Die Beschäftigung mit dem Nachlass seines verstorbenen Vaters weckt im Erzähler von Frank Witzels autobiografischem Roman Erinnerungen an eine Kindheit, in der das Fernsehen den Vorabend erfindet. Eine Kindheit voller Disziplinierungsmaßnahmen wie Hausarrest, Tonband- und Fernsehverbot, in der die Eltern ihrem Kind unwissentlich den Schrecken der einst selbst erlittenen Trennung als unentwegte Drohung weitergeben. Eine Kindheit, in der ein Sonntag klar strukturiert, die Kittelschürze für die Hausfrau unabdingbar und die von Erwachsenen erdachte Mondfahrt Peterchens ein Horrorszenario ist wie das der Mainzer Fastnacht. Im unentwegten Zweifel am Wahrheitsgehalt der eigenen Erinnerungen zeigt sich Frank Witzel einmal mehr als ein so nahbarer wie begnadeter Erzähler, dem es gelingt, über das Persönliche den Gemütszustand einer Nachkriegsgesellschaft in der neuen BRD zu erfassen.

„Ein ganzes Leben“ von Robert Seethaler (Tacheles!)

Robert Seethaler erzählt von dem Seilbahnarbeiter Andreas Egger, über den die Zeit hinweggeht, dem Unglück und Glück widerfährt und der am Ende staunend auf die Jahre blickt, die hinter ihm liegen: Als Andreas Egger in das Tal kommt, in dem er sein Leben verbringen wird, ist er etwa vier Jahre alt. Ein Bauer nimmt ihn widerwillig bei sich auf, als junger Mann schließt er sich einem Arbeitstrupp an, der eine der ersten Bergbahnen baut. Dann kommt der Tag, an dem Egger zum ersten Mal vor Marie steht, der Liebe seines Lebens.

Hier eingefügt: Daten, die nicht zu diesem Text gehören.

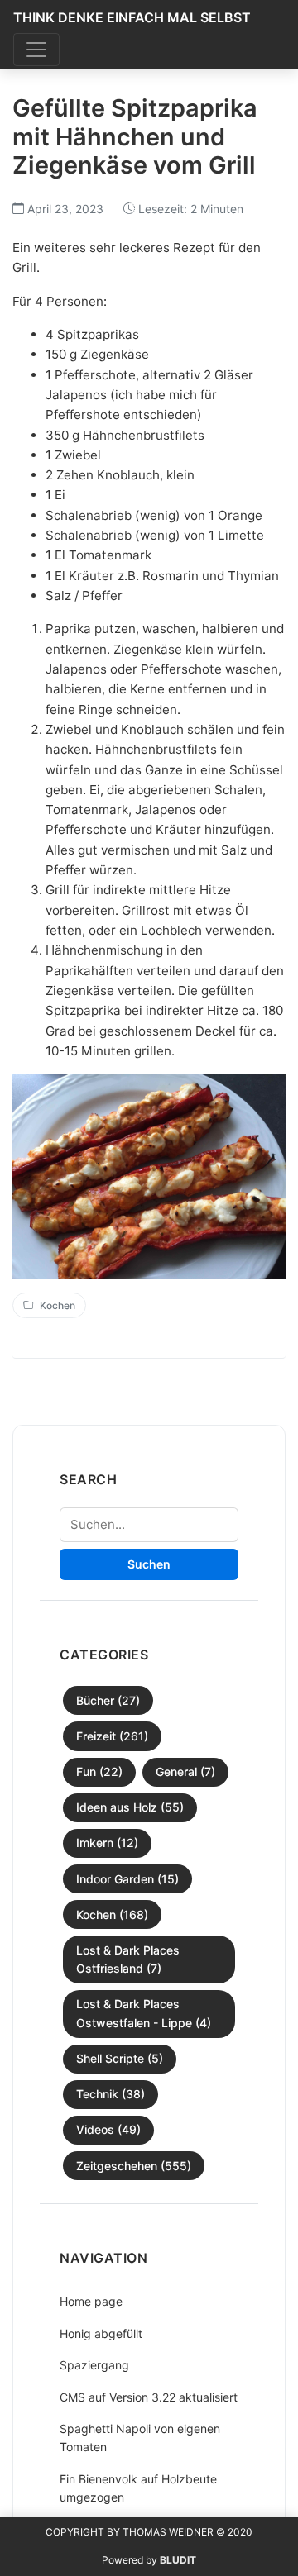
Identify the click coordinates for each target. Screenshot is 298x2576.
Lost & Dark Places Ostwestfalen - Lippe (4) (143, 2013)
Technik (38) (110, 2094)
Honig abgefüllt (101, 2333)
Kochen (57, 1305)
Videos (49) (108, 2129)
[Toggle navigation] (36, 49)
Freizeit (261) (112, 1736)
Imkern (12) (107, 1843)
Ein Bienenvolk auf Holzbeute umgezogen (138, 2488)
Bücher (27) (108, 1700)
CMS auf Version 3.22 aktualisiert (149, 2397)
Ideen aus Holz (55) (130, 1807)
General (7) (185, 1771)
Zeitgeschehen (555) (133, 2166)
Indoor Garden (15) (127, 1879)
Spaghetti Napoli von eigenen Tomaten (140, 2437)
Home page (91, 2301)
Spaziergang (94, 2365)
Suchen (149, 1564)
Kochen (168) (112, 1914)
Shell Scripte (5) (119, 2058)
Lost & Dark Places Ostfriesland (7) (128, 1959)
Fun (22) (99, 1771)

Diesen Titel haben wir Dir schon mal in einer unserer Diese-Woche-neu-Listen vorgestellt: Die namenlose Infantin leidet unter der Schreckensherrschaft ihrer Eltern und den beiden älteren Schwestern, irgendwo auf einem voralpinen Bauernhof. Der Blick ins Buch verrät: In „Die Infantin trägt den Scheitel links“ steckt ein derbes Feuerwerk der Sprachgewandtheit!

„Triceratops“ von Stephan Roiss (Verlag Kremayr & Scheriau)

Ein kleiner Junge malt Monster in seine Schulhefte und spricht von sich selbst als Wir. Seine Mutter schluckt in der geschlossenen Anstalt Neuroleptika mit ungesüßtem Früchtetee hinunter. Der bibeltreue Vater kocht nur Frankfurter und die Schwester bewegt sich wie ein Geist durch das Haus. Die einzigen Vertrauten des Jungen sind die Aschbach-Großmutter und später die blauhaarige Helix, die auf ihrem Snakeboard in sein Leben fährt. Eines Tages ereignet sich eine Tragödie, die das Wir und die ganze Familie von Grund auf erschüttert: „Eines Tages brachen wir ein ungeschriebenes Gesetz. Wir hörten, dass Mutter im Wohnzimmer zu weinen begann. Doch diesmal gingen wir nicht hinunter. Langsam schlossen wir die Tür und schalteten das Radio ein.” Eine Geschichte vom Kampf gegen die Einsamkeit.

„Allegro Pastell“ von Leif Randt (Kiepenheuer und Witsch)

Eine Geschichte vom Glück im Hier und Jetzt, die bereits im Frühjahr viel Aufmerksamkeit erhalten hat. Eine Liebesgeschichte, die genau so in der Wohnung nebenan geschehen könnte: Tanja und Jerome sind um die 30 Jahre und führen eine gut funktionierende Fernbeziehung, die ausgewogen zwischen meditativen Joggingausflügen im Maintal und sexpositiven Datenights in Berlin abwechselt. Die beiden sind füreinander da, aber nicht aneinander verloren. Und diese zarte, vielleicht perfekte ruhige Ausgewogenheit wollen sie für sich bewahren. Ein Roman, der durch die fantastische Sprache und das Erzählgeschick des Autors überzeugt.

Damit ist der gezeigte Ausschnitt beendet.